▶ _What you should do_
Reproduce every line of the items below verbatim, omitting the pictures.

▶ _Data for the task_
........
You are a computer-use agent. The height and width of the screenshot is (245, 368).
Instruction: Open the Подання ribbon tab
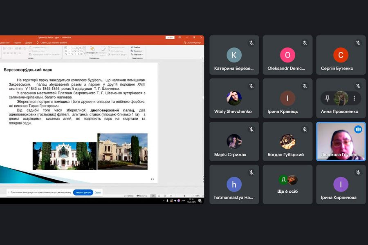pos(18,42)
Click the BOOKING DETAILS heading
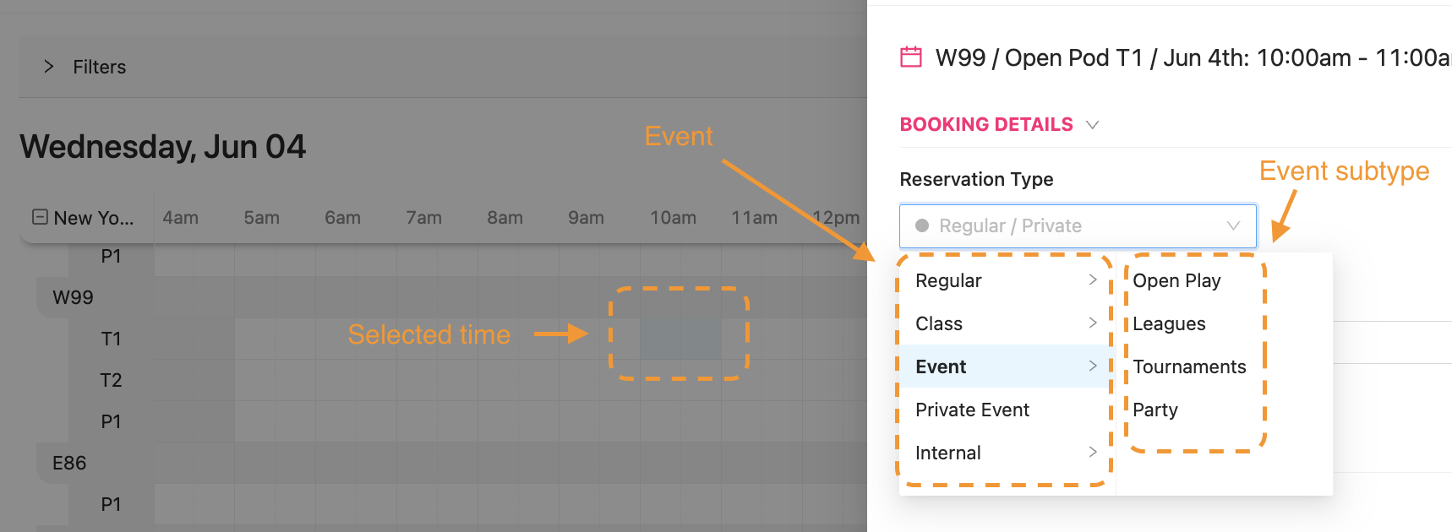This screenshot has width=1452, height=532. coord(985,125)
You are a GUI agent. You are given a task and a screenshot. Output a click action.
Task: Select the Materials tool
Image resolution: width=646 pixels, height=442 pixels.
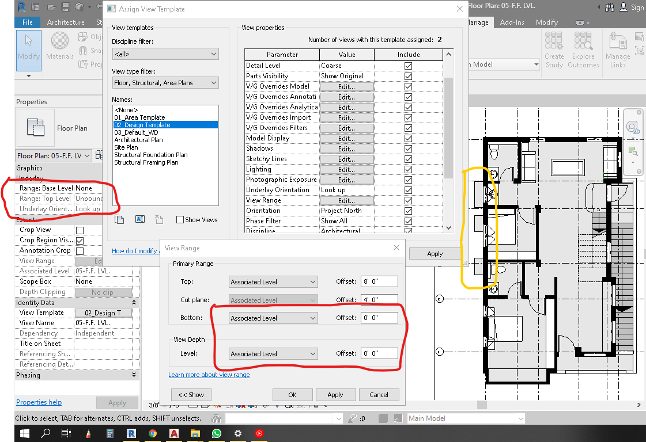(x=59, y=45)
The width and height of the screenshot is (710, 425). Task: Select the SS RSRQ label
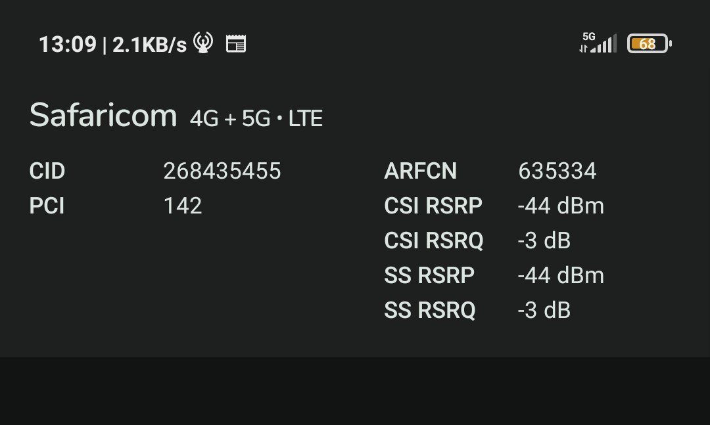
........
▶ _Solution to the exercise_
You are a computer-use agent. The height and width of the screenshot is (245, 368).
Instruction: Open the Подання ribbon tab
pos(18,42)
Click the BOOKING DETAILS heading
This screenshot has width=1452, height=532. coord(985,125)
You are a GUI agent. You are given a task and a screenshot. Output a click action.
Task: Select the Materials tool
Image resolution: width=646 pixels, height=442 pixels.
(x=59, y=45)
The width and height of the screenshot is (710, 425). Task: Select the SS RSRQ label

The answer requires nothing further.